▶ Pixel coordinate grounding data:
****

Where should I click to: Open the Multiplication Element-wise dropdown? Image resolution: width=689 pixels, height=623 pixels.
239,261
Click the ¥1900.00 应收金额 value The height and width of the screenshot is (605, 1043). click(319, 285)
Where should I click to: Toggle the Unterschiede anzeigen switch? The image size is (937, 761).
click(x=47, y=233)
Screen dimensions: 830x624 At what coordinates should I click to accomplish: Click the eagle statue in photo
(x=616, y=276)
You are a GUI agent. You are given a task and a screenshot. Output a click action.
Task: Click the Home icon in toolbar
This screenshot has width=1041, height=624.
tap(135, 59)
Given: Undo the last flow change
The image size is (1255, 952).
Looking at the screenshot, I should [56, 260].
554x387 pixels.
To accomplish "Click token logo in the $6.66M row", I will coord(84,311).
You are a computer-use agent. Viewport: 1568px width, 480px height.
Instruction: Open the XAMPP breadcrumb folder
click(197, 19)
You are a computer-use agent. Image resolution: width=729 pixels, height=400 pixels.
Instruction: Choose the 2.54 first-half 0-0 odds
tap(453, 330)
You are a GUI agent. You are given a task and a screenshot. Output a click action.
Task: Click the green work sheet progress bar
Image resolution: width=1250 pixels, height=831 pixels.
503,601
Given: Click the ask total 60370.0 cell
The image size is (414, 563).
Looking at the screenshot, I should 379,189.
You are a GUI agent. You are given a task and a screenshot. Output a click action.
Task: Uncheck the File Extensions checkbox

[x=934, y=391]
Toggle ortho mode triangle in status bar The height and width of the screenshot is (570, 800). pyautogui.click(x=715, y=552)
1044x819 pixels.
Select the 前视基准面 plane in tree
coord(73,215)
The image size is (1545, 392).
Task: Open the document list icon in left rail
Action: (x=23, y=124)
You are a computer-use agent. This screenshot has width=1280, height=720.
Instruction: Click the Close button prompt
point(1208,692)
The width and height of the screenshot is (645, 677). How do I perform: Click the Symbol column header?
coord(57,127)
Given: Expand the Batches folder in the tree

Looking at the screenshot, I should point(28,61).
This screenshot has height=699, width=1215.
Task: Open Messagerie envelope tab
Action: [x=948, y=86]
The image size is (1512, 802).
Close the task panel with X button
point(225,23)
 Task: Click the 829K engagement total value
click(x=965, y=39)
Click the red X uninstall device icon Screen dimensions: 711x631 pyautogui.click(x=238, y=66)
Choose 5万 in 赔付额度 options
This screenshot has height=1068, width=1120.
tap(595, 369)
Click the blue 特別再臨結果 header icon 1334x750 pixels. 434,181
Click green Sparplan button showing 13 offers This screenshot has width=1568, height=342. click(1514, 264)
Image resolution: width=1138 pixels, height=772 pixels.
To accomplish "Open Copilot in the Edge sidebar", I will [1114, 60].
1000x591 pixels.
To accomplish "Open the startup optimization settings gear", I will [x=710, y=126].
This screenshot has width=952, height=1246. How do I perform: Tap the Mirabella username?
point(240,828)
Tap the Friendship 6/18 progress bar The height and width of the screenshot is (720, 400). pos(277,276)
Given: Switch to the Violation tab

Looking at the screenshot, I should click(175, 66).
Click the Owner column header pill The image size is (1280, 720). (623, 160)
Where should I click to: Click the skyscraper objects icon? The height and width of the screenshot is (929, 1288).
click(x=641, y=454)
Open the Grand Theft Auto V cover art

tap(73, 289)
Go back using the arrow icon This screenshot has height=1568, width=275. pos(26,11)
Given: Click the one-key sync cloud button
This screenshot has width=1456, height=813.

****

▶ Assigned task: Which of the lines in the data contain the string "will"? Return each one.

▶ Reply to the task:
To accomplish "Click token logo in the $6.66M row", I will coord(84,311).
To accomplish "Open Copilot in the Edge sidebar", I will [1114, 60].
To accomplish "Open the startup optimization settings gear", I will [x=710, y=126].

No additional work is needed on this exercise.